> [Soal 1]:
Tentukan apakah setiap pernyataan berikut sesuai dengan teks tentang resesi dan pabrik gula di Jogjakarta. Jawab ya atau tidak untuk masing-masing, lalu kutip persis kata-kata teks yang menentukan.
(a) Di Hindia Belanda, resesi baru terasa pada dekade 1930-1940.
(b) Dalam sistem glebagan, petani penggarap mendapat jatah waktu 14 bulan.
(c) Kerajaan Belanda menyerah setelah bertempur selama tiga minggu.

Oleh: Ibnu Subiyanto
Bupati Sleman 2000-2010

Pasca Perang Dunia I se-abad yang lalu, perekonomian dunia mengalami resesi besar yang dikenal sebagai malaise. Produksi yang berlebih tidak terjual, di sisi lain banyak negara yang tak punya daya beli dan rakyatnya jatuh miskin akibat perang.

Perang yang sebetulnya hanya melanda seluruh kawasan Eropa, pada akhirnya berdampak pula ke semua daerah jajahan. Kalau di Eropa, resesi itu sangat terasa di dekade 1920-1930, maka di Hindia Belanda baru terasakan pada dekade berikutnya, 1930-1940.

Beberapa persoalan yang muncul pada dekade tahun 1930-1940 adalah produk pertanian yang tak terserap oleh pasar utama di daratan Eropa. Imbas resesi mengakibatkan penutupan operasi perkebunan tebu dan pabrik gula di Negara Gung Jogjakarta dan Surakarta. Imbas langsung pada pengurangan dana Keraton Jogjakarta dan juga sumber pendapatan rakyat.

Saat itu hanya beberapa unit pabrik gula yang bisa bertahan dari 19 pabrik di wilayah Swapraja Keraton Jogjakarta. Tentu penutupan pabrik-pabrik gula itu berimbas pada pola tanam para petani, yang saat itu berlaku sistem “glebagan“. Sistem ini mengatur penggunaan lahan dalam dua tahun pabrik gula menyewa selama 14 bulan dan petani penggarap dapat jatah waktu sepuluh bulan (dua musim tanam padi).

Dengan penutupan pabrik gula berarti para petani kehilangan sumber keuangan dari pabrik gula. Tapi, justru tak bisa memanfaatkan dengan optimal jatah waktu 14 bulan milik pabrik tersebut. Kebutuhan air bagi perkebunan sangat berbeda jauh dengan kebutuhan air untuk tanaman padi lahan basah. Sehingga, kalau mau meningkatkan produktivitas lahan perlu irigasi dan tidak boleh menggantungkan pada hujan saja (sawah tadah hujan). Akibatnya, rakyat menjadi semakin miskin karena kehilangan pekerjaan dan pendapatan dari pabrik tebu, yang sebetulnya menunjukkan kelemahan sistem culture-stelsel yang menggantungkan ekonomi negara pada korporasi agro industri.

Belum lagi resesi ekonomi dunia pulih, pada 1 September 1939 Perang Dunia II dimulai, Hitler menyerbu Polandia. Pada 10 Mei 1940, Jerman menyerbu Kerajaan Belanda yang hanya dalam tempo tiga hari sudah menyerah kalah. Ekspor gula dan produk-produk pertanian Hindia Belanda macet total. Perekonomian makin kacau ketika perang Asia Timur dimulai tahun 1941.

> [Data Entri]:
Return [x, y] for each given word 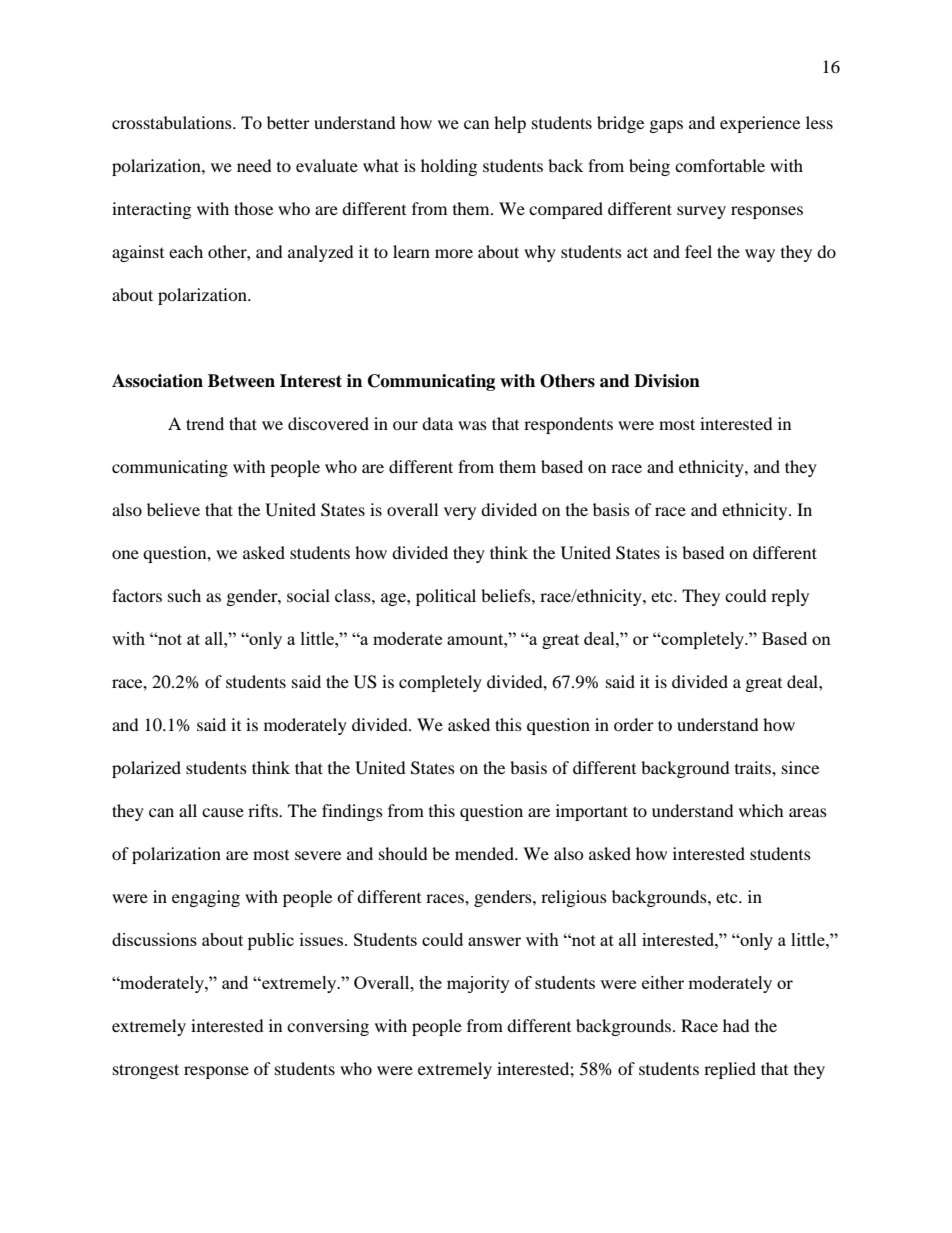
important [592, 812]
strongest [146, 1071]
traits [754, 767]
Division [667, 381]
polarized [146, 769]
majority [478, 984]
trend [205, 423]
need [254, 165]
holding [449, 167]
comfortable [720, 165]
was [472, 425]
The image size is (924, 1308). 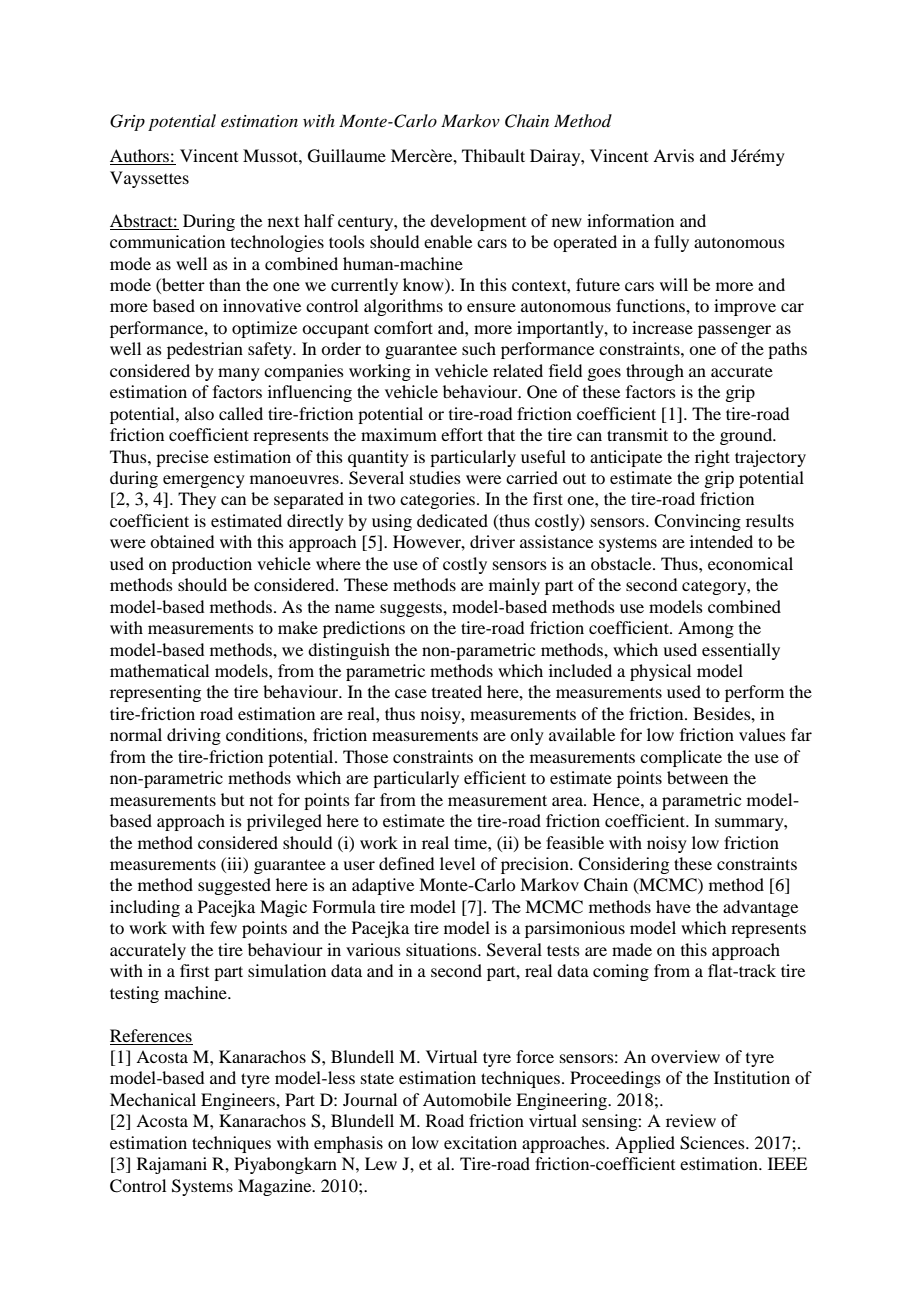 What do you see at coordinates (673, 906) in the document?
I see `have` at bounding box center [673, 906].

> [Soal 2]: Tolong ulangi persis semua baris entri di atas, mulai dari awal entri sampai baris yang memuat "was [472, 425]", termasuk baris itu. Gambar tidak perlu disertakan.

> [Jawaban Soal 1]:
(a) Ya: "maka di Hindia Belanda baru terasakan pada dekade berikutnya, 1930-1940."
(b) Tidak: "pabrik gula menyewa selama 14 bulan dan petani penggarap dapat jatah waktu sepuluh bulan (dua musim tanam padi)"
(c) Tidak: "yang hanya dalam tempo tiga hari sudah menyerah kalah"

> [Jawaban Soal 2]:
Return [x, y] for each given word 
important [592, 812]
strongest [146, 1071]
traits [754, 767]
Division [667, 381]
polarized [146, 769]
majority [478, 984]
trend [205, 423]
need [254, 165]
holding [449, 167]
comfortable [720, 165]
was [472, 425]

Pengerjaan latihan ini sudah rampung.